-- EXERCISE DATA follows --

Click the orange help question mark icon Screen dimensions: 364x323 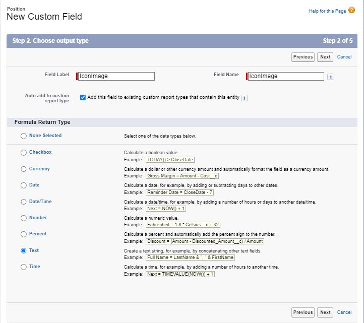pos(352,10)
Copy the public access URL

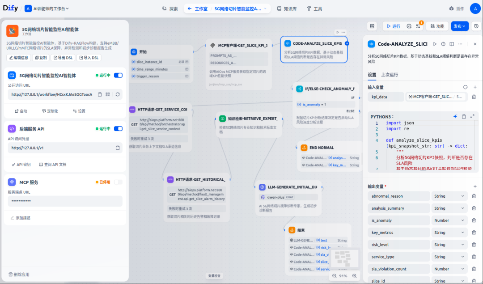[x=99, y=94]
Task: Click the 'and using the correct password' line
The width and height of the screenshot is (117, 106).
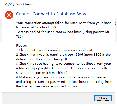Action: [x=64, y=82]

-- EXERCISE DATA concluded --

■ WORK REQUEST
Starting at the line with "Task: Click the" and stopping at the final line of the material, reproduce each line exactly, both ends included. Leave the pictures out.

■ OUTPUT FOR THIS TASK
Task: Click the 'and using the correct password' line
The width and height of the screenshot is (117, 106).
Action: [x=64, y=82]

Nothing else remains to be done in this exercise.